TikTok has reportedly started testing an ‘AI Song’ feature, allowing users to auto-generate music via on-platform text prompts. Photo Credit: Jonathan Kemper
TikTok has reportedly become the latest platform to embrace artificial intelligence music, as some of the app’s users can now auto-generate custom tracks with text prompts. Observant Redditors spotted and then posted about the feature at hand, dubbed AI Song and seemingly available to select TikTokers in the service’s video-upload section. According to the appropriate on-screen description, the artificial intelligence offering is powered (at least in part) by large language model (LLM) Bloom.
Per its own description, Bloom boasts 176 billion parameters and can “generate text in 46 natural languages” – a significant point given TikTok’s global userbase. At present, those with access to the test – it’s unclear precisely how large this group is or when a broader rollout could arrive – can make music for their TikTok clips via text inputs, as mentioned.
Bearing in mind the customization flexibility and cost advantages of AI music – notwithstanding its potentially devastating long-term impact on actual musicians – logic suggests that an AI Song expansion will come to fruition sooner rather than later.

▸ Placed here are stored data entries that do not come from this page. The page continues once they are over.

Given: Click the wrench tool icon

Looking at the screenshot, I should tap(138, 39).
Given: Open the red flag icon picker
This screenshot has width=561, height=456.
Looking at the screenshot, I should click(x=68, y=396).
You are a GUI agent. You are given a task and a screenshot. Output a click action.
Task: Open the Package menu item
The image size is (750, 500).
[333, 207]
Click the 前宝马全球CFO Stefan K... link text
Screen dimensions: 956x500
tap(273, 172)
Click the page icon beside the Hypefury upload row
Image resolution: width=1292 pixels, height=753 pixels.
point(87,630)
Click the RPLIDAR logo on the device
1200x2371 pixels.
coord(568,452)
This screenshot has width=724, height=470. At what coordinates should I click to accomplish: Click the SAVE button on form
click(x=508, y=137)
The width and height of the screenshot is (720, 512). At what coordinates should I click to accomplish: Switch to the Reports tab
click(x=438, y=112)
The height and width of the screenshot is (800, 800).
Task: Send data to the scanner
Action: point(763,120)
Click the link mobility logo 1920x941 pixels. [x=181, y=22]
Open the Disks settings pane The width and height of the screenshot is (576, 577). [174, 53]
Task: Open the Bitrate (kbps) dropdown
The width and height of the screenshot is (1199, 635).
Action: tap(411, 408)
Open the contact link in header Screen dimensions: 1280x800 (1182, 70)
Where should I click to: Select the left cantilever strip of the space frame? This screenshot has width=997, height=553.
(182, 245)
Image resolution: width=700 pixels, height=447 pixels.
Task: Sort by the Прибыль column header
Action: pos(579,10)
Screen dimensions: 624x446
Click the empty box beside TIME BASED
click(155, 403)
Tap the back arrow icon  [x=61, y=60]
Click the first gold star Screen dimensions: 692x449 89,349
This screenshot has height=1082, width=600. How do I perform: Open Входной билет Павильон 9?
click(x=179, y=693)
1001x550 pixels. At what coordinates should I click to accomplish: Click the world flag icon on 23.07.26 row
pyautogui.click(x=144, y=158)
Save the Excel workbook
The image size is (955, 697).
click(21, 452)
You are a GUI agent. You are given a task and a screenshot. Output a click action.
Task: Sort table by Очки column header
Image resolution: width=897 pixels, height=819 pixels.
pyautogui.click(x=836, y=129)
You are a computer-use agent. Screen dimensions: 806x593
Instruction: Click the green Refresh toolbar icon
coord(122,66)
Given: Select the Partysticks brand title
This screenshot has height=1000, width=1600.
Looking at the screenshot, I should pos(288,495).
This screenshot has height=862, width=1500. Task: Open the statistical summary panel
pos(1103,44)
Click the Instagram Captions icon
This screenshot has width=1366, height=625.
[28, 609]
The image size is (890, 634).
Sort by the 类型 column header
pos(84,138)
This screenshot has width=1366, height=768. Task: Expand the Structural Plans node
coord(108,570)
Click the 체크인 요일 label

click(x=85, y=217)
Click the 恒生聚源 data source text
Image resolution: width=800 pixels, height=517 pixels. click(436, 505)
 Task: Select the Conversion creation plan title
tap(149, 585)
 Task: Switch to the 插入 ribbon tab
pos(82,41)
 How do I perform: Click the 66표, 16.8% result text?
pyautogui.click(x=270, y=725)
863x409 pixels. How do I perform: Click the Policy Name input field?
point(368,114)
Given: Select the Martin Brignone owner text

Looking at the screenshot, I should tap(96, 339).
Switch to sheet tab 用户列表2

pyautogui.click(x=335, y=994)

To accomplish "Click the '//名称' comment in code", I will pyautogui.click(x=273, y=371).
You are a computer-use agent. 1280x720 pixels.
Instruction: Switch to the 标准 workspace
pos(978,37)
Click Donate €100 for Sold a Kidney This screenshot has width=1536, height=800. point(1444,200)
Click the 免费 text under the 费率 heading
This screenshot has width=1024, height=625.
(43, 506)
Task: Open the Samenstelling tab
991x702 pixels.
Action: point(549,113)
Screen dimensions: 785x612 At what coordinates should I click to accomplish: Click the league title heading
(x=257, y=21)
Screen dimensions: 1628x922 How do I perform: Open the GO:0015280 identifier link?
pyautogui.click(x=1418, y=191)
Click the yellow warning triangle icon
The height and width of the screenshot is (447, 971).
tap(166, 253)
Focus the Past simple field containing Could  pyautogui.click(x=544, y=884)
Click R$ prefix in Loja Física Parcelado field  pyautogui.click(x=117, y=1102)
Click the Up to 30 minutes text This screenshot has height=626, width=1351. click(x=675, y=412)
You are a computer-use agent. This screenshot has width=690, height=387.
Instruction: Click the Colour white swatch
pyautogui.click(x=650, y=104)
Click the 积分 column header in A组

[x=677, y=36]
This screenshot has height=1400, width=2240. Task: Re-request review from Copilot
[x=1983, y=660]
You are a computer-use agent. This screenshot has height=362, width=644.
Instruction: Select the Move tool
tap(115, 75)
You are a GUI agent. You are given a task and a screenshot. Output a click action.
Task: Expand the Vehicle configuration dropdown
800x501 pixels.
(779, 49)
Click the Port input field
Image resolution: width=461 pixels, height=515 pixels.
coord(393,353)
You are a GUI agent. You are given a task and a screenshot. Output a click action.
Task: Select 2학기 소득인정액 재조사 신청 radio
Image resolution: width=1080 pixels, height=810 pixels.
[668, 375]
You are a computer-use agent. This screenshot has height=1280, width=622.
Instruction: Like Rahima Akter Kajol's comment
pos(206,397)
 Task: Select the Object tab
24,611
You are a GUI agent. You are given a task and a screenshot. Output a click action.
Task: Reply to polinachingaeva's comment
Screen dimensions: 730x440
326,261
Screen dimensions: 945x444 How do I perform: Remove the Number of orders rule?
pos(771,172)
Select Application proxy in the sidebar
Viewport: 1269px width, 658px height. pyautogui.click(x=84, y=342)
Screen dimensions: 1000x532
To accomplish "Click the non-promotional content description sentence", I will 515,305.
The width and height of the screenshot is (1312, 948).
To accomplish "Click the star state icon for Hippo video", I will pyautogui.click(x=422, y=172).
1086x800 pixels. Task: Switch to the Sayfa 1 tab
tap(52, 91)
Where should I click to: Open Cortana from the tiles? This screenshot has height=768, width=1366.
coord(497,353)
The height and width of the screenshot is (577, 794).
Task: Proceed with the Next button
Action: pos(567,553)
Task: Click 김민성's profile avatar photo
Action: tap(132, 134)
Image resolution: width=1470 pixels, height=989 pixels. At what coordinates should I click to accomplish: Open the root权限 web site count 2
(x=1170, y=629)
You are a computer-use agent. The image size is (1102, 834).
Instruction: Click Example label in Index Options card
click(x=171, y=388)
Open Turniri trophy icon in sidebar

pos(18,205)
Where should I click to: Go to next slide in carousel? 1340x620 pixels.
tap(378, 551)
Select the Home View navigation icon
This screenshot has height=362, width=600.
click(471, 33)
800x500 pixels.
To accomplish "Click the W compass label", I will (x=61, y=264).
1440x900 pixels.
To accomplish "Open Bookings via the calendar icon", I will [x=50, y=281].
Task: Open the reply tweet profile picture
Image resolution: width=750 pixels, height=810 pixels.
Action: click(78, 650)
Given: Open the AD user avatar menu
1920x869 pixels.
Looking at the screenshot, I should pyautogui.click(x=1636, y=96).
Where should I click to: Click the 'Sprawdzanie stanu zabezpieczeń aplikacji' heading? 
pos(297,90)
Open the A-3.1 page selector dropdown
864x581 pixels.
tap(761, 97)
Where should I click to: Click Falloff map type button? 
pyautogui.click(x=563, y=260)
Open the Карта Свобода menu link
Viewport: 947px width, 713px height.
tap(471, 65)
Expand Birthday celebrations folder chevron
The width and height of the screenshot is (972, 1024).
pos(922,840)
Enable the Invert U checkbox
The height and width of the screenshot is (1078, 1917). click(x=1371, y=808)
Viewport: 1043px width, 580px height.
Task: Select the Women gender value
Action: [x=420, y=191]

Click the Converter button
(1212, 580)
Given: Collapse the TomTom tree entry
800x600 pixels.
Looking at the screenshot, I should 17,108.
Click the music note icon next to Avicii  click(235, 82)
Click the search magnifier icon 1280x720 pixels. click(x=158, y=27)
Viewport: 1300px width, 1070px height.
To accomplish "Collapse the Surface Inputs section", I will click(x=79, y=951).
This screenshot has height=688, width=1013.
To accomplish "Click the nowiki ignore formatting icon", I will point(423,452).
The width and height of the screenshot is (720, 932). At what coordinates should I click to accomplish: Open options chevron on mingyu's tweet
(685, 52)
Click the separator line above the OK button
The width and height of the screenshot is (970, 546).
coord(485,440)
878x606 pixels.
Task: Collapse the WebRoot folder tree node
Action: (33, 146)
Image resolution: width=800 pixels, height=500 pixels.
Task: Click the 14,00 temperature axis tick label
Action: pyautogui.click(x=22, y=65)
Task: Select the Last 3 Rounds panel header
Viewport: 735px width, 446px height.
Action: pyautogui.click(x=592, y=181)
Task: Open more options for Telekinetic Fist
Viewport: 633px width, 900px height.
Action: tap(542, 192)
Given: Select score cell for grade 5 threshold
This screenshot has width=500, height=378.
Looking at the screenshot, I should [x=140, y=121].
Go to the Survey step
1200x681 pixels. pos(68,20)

Of course, the artificial intelligence pivot, reportedly one component of a wider strategy at TikTok, didn’t happen overnight; the app and its ByteDance parent have been testing the AI waters for a while now. To be sure, Beijing-based ByteDance (via a subsidiary named Funnico) released an AI “music creation tool” called Ripple last summer. As described by the relevant App Store summary, the standalone service enables one to generate lyrics and vocals, extract components of audio uploads, and more.
Bigger picture, it stands to reason that Ripple is already part of TikTok’s AI plans and will eventually factor prominently into the short-form mainstay and/or TikTok Music. More immediately – and in spite of this apparent openness to AI in certain areas – TikTok only recently announced a purported objective of “protecting election integrity in 2024.”
As one component of said objective, head of USDS trust and safety Suzy Loftus (a former San Francisco prosecutor who reportedly worked for now-Vice President Kamala Harris) indicated that TikTok will tackle “misleading AI-generated content” in the political sphere.
Per Loftus, that effort will include continuing to block “manipulated content that could be misleading, including AIGC [AI-generated content] of public figures if it depicts them endorsing a political view.”
Additionally, TikTok creators must “label any realistic AIGC,” according to Loftus, whose employer has faced criticism over alleged on-platform misinformation, besides high-profile lawsuits for allegedly exposing minors to harmful content and multimillion-dollar fines related to the misuse of children’s data.